Problem: Write out exactly the lines of the entries below from the one holding "プライバシーポリシー（個人情報の取り扱い）に同意する (643, 1745)" to the one holding "Set of 3 rosary bracelets | Free (993, 823)", inclusive, and leave out all other lines.

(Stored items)
- - - - -

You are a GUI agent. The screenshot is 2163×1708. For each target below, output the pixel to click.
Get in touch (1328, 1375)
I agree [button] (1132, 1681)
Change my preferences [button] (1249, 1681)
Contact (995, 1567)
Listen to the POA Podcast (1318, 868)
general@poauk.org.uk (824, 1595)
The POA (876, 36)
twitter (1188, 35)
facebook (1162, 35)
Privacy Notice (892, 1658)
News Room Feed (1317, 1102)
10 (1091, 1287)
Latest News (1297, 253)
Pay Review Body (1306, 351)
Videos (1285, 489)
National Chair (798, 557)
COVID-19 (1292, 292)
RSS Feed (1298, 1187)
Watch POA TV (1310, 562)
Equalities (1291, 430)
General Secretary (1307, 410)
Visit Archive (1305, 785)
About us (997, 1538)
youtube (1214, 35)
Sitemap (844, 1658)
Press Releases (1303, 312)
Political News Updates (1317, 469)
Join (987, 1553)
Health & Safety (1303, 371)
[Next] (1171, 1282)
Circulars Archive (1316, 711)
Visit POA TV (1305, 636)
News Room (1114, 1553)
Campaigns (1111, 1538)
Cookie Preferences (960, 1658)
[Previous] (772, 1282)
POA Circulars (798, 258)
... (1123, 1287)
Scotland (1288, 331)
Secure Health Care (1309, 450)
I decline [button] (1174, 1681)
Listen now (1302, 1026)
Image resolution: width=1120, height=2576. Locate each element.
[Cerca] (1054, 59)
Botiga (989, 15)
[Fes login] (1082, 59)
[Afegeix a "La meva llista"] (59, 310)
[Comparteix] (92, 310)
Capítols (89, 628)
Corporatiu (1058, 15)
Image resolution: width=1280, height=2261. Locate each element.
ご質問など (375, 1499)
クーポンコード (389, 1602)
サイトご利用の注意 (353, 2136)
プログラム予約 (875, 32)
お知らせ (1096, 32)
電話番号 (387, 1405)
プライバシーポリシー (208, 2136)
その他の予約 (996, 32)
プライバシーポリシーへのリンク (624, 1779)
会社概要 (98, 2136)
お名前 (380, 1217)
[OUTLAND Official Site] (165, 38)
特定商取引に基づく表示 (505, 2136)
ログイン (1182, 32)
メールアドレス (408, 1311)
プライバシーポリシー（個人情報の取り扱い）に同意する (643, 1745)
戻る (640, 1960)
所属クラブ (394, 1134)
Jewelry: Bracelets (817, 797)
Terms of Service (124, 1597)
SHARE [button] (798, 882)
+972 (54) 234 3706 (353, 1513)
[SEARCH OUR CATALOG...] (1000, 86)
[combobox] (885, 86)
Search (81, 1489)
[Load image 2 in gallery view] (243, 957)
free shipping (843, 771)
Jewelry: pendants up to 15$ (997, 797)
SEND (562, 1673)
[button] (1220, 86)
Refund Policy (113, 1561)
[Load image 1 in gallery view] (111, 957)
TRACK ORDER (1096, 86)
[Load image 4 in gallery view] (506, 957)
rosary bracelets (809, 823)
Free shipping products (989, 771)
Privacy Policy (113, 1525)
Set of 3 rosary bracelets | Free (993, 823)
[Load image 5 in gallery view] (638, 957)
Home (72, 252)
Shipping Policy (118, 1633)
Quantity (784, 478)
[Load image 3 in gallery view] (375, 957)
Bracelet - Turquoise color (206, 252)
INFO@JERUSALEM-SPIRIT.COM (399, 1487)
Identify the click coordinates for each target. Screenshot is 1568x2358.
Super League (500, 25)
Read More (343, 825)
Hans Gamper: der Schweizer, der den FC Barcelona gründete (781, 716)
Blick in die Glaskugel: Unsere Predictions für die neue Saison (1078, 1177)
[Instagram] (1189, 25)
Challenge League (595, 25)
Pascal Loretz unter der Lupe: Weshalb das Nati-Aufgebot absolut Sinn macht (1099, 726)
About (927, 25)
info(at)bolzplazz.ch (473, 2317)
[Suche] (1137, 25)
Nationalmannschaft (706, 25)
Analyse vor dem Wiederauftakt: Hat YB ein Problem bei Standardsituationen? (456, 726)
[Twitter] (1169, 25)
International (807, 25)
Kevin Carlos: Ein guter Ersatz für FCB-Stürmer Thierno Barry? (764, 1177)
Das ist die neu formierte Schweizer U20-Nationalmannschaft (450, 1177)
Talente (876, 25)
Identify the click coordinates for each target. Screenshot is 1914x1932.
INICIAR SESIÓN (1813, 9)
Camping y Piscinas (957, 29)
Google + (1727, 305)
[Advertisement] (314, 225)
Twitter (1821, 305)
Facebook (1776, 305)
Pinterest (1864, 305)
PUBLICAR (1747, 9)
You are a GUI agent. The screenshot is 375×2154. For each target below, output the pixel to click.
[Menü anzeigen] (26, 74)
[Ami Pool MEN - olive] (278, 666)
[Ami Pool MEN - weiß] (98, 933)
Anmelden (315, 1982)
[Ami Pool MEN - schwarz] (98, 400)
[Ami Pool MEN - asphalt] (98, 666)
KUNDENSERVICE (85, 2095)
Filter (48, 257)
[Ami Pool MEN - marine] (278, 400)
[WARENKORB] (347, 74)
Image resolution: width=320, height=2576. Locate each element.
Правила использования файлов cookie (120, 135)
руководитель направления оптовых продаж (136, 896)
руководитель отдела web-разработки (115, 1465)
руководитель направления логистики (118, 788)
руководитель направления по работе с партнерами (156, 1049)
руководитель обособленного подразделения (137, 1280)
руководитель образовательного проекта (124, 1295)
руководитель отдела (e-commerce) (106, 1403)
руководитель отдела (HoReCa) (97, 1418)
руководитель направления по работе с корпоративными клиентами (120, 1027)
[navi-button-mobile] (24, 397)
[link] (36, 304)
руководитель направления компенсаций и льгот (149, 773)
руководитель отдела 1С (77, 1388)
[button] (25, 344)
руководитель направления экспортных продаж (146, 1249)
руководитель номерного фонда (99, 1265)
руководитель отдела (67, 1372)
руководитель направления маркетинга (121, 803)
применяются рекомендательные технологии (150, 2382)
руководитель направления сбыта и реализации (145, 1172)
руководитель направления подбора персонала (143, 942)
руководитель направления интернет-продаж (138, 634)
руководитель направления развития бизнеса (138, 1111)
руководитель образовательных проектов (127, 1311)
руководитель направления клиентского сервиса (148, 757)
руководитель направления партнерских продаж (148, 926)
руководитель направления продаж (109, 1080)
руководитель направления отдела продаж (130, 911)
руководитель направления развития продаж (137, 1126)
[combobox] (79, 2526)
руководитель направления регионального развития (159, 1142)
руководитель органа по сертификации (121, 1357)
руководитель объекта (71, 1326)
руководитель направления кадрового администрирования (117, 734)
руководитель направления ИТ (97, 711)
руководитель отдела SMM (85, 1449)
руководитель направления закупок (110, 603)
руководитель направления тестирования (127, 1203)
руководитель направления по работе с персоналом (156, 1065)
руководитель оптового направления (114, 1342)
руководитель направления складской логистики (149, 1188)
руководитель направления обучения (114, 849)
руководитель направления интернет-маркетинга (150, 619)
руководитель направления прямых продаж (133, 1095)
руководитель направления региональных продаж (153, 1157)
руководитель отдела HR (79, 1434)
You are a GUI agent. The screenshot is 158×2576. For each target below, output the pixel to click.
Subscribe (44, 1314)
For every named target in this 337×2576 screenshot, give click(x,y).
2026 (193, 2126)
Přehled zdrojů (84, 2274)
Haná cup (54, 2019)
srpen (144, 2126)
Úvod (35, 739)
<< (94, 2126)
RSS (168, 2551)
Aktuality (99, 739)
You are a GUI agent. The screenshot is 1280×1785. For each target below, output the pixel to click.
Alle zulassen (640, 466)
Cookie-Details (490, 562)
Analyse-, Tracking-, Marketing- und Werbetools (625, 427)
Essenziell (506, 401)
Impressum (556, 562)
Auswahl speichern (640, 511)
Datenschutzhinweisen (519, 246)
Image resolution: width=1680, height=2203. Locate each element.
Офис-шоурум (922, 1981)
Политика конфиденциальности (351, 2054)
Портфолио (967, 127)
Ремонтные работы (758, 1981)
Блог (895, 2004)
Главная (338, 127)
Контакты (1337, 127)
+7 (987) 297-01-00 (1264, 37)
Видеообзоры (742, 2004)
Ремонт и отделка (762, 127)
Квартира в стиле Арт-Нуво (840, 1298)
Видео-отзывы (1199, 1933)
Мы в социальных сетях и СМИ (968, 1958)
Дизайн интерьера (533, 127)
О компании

- - - - -

Answer box:
プライバシーポリシー（個人情報の取り扱い）に同意する (643, 1745)
戻る (640, 1960)
所属クラブ (394, 1134)
Jewelry: Bracelets (817, 797)
Terms of Service (124, 1597)
SHARE [button] (798, 882)
+972 (54) 234 3706 (353, 1513)
[SEARCH OUR CATALOG...] (1000, 86)
[combobox] (885, 86)
Search (81, 1489)
[Load image 2 in gallery view] (243, 957)
free shipping (843, 771)
Jewelry: pendants up to 15$ (997, 797)
SEND (562, 1673)
[button] (1220, 86)
Refund Policy (113, 1561)
[Load image 1 in gallery view] (111, 957)
TRACK ORDER (1096, 86)
[Load image 4 in gallery view] (506, 957)
rosary bracelets (809, 823)
Free shipping products (989, 771)
Privacy Policy (113, 1525)
Set of 3 rosary bracelets | Free (993, 823)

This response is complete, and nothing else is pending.